Click target data

[START]

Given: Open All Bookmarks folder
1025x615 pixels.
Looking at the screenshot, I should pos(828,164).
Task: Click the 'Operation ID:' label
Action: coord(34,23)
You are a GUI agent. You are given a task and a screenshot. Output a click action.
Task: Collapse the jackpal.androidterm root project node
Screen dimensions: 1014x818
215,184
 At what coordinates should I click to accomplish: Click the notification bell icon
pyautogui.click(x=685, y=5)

[END]

- [WHAT YOU ARE ASKED TO DO] Turn the lines of every item above into a single numbered list, leaving out any blank lines.

- [THE RESPONSE]
1. Given: Open All Bookmarks folder
2. 1025x615 pixels.
3. Looking at the screenshot, I should pos(828,164).
4. Task: Click the 'Operation ID:' label
5. Action: coord(34,23)
6. You are a GUI agent. You are given a task and a screenshot. Output a click action.
7. Task: Collapse the jackpal.androidterm root project node
8. Screen dimensions: 1014x818
9. 215,184
10.  At what coordinates should I click to accomplish: Click the notification bell icon
11. pyautogui.click(x=685, y=5)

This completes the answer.